== Work to be completed ==
Present the count of lines in the entries below that hold "computer", and present nothing else.

== Data for the task ==
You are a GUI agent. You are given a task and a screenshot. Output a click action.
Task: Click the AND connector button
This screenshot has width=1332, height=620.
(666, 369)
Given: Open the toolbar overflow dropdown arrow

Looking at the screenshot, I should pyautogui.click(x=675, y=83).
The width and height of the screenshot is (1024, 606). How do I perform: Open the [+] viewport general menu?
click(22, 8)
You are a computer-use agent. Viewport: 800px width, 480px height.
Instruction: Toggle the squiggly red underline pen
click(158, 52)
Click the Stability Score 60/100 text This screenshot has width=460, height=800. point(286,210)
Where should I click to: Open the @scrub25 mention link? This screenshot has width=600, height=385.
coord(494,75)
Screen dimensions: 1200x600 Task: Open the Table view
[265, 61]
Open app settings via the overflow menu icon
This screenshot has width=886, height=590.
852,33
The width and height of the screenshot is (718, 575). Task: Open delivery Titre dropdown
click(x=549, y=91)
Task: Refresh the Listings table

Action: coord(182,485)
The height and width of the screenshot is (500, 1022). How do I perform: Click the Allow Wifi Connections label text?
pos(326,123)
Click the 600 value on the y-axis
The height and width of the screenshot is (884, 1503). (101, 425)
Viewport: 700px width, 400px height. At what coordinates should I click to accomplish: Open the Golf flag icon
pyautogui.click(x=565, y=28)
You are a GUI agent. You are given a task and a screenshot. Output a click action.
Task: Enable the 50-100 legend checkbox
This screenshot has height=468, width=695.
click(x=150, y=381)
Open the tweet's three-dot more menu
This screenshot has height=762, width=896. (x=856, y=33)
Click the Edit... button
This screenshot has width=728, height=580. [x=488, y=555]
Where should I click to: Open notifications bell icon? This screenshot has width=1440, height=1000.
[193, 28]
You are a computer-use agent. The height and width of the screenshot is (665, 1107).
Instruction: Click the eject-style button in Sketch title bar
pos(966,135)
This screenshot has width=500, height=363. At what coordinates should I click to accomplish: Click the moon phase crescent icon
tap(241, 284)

== Response to the task ==
2